── ARTICLE ──
The next step in tuning the model is to find the best-fitting hyper parameters. One way to accomplish this is to use a Keras tuner. The Keras tuner is a built-in module that can be applied to Keras models by searching for a specific set of hyper parameters that are provided.

I created two different experiments. The first one is focused on testing different sets of optimizers, learning rates, batch sizes, and epochs. We will use the tune_model.ipynb to run these experiments.

The parameters are passed as hp objects. They are given a min and max value and a step value to provide a range of values that can be tested. In the first iteration of search, we want to test different combinations of batch size, epochs, and learning rate.

from kerastuner.engine.hyperparameters import HyperParameters
from kerastuner.tuners import RandomSearch

hp = HyperParameters()
batch_size = hp.Int('batch_size', min_value=16, max_value=256, step=16)
epochs = hp.Int('epochs', min_value=10, max_value=50, step=10)

The hp objects are passed into the build model function and a different set of values are tested on each trial. The number of trials is set as max trials. Depending on the number of hyper parameters, the step size, and overall range, it may make sense to increase or decrease the number of trials so that the tuner is able to effectively search enough combinations of these parameters. The goal is to maximize the validation accuracy as shown below.
───
[WHAT IS REQUIRED] In the Keras tuner passage, what minimum, maximum, and step values are given for epochs? You can leave the lines that come after this passage aside.
── INFORMATION SUPPLIED ──
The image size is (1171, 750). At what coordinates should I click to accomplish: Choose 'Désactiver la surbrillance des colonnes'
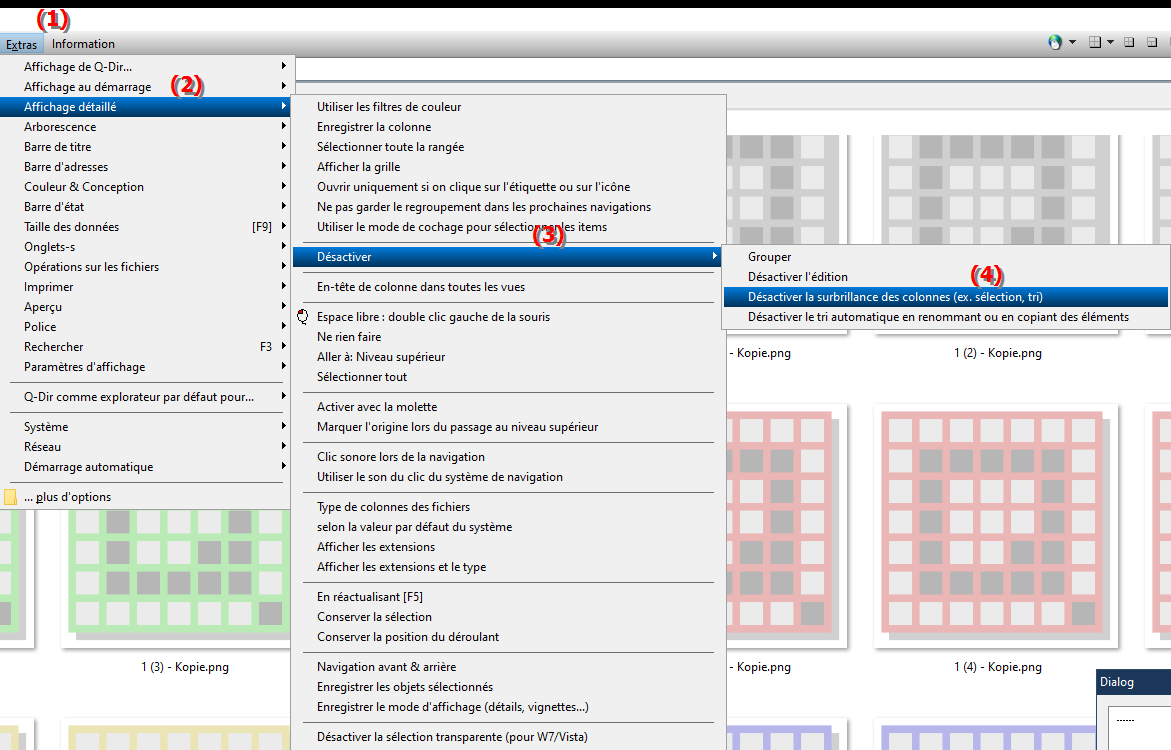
───
[RESULT OF THIS TASK] A minimum of 10, a maximum of 50, and a step of 10.